The significance of working with family has not been taken for granted by Kevin either, who serves as Colonial House Head Chef and “Jack of All Trades.” “Getting to work with my family is probably the greatest act, or best single things,” recounts Kevin, adding that “the dynamics, of course, were a huge learning experience.” After all, Kevin was only 18 when he began his career at the Colonial House. “I had the world by the tail. You couldn’t teach me anything,” laughs Kevin. “From June to September, we each had maybe two days off. We didn’t know any better, we were so busy having fun.” Well, most of the time. Kevin also points out that “There was lots of heartache. All of the sudden, a guest teaches you something. That’s usually how it goes, we learn from our guests. You live and you learn.”
One thing Kevin learned quickly was that countless variables of people under one roof meant hospitality had to come first. Ask Kevin, and he’ll tell you that hospitality isn’t teachable.

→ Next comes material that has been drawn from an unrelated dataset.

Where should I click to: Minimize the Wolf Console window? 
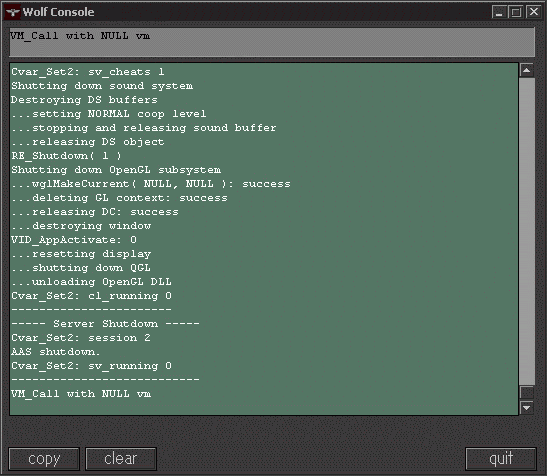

Instead, it’s that warm feeling you get when you walk into your grandmother’s kitchen and know she’s prepared your favorite meal, just for you. “You don’t know where that person sitting at the table, or that group of people sitting at the table, you don’t know where they’re at in life,” explains Kevin. “You have to invite them into your house, the Colonial House, and you have to treat them the same as you’d treat your best friend. We may be serving 250 people, but we’re serving them one by one. Just like if you’d have a party at your house.” Sit down at a table on any given night, and that’s just what you’ll see. The restaurant’s staff, a handful of them employed by the Beshara’s for twenty years, knows their customers as beloved friends rather than mouths to feed.
Hospitality and cuisine set the Colonial House apart, just as community involvement does. While dealing with Bob’s passing, the Beshara family experienced firsthand the compassion and support of their home town during an especially difficult time. “The community has given us so much,” said Vicky. It’s their unwavering appreciation that has led to several programs dedicated to giving back. Civic Mondays, for example, support the restaurant’s Endowment Fund. Wear your local emergency responder, military, or school logo on Monday and the Colonial House will take $2 off your ticket and contribute it to the Fund, which is usually donated to a local school. Giving back to families in need is another priority. Each week, the restaurant saves usable products and donates them to a local family who could use a helping hand. Certified Pastry Chef Jeff Slather is what Kevin calls a “teaching junkie” and teaches baking classes open to the general public in the spring and fall. And fund raisers? The Colonial House will never turn anyone down. As Kevin says, “When you see face to face the people these things affect – that’s Heaven.”
As the Colonial House embarks on their fourth decade in business, the Beshara family and staff look forward to new growth, and the same values that have led to their success. The menu, for example, is one component that’s continually evolving. Finding inspiration in everything from national media and guest input to a collection of menus brought back to Kevin by travelers, the Colonial House menu seems to have a life of its own.
One factor that’s stayed the same? “People love comfort food,” says Kevin. “Whatever you grew up with…that plays a huge part in how we present ourselves as a business, and our food.” In the cuisine, in the hospitality, in the feeling you get when you walk through the door – the Colonial House treats guests like family, and welcomes them back with a smile time and time again. “We’re feeding individuals, as well as the heart and soul,” says Kevin. “If I’ve done that, I’ve done my job.”